Supreme Court inadvertently hands progressives super weapon against GOP: analysis
U.S. Supreme Court justices pose for their group portrait at the Supreme Court in Washington, U.S., October 7, 2022. Seated (L-R): Justices Sonia Sotomayor, Clarence Thomas, Chief Justice John G. Roberts, Jr., Samuel A. Alito, Jr. and Elena Kagan. Standing (L-R): Justices Amy Coney Barrett, Neil M. Gorsuch, Brett M. Kavanaugh and Ketanji Brown Jackson. REUTERS/Evelyn Hockstein/File Photo

The Supreme Court has radically expanded President Donald Trump's executive power, but its latest ruling may have inadvertently handed Democrats and progressives a powerful weapon against the GOP, legal columnist Jason Willick argued in a Sunday op-ed.

That ruling was the court’s decision last week in Trump v. Slaughter, which significantly expanded the president’s control over independent federal agencies by allowing him to remove officials at will. The ruling overturns a landmark 1935 ruling that prevented former President Franklin D. Roosevelt from ousting a Republican who stood in the way of his progressive New Deal economic agenda.

As such, Willick argued in an op-ed published in The Washington Post, Democrats and progressives may be well poised to enact an agenda of their choosing once they reclaim the White House.

“Independent agencies thrived in the mid-20th century, when the United States was unified enough that many government functions could be framed as apolitical. The agencies also coexisted with Democrats’ ‘neoliberal’ vision of the economy, in which technocratic regulators would manage capitalism with a (relatively) light touch,” Willick wrote.
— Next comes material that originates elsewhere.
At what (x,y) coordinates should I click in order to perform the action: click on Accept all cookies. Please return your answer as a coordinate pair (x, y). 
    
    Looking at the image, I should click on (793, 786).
“Neither of those two conditions operate today. The country is sharply polarized, so Democrats and Republicans increasingly make demands of regulated companies that are incompatible. The prospect of a bipartisan, multimember body arriving at an expert consensus on a politically charged merger, or climate regulation, or a race-conscious hiring initiative, seems remote.”

As a result, federal agencies are likely to “now be even more potent partisan tools,” Willick argued, something he suspected “many on the left will come to embrace.”

“Like Roosevelt, the next Democratic president won’t have much time for legacy Republican commissioners trying to frustrate their agencies’ progressive advance,” Willick wrote.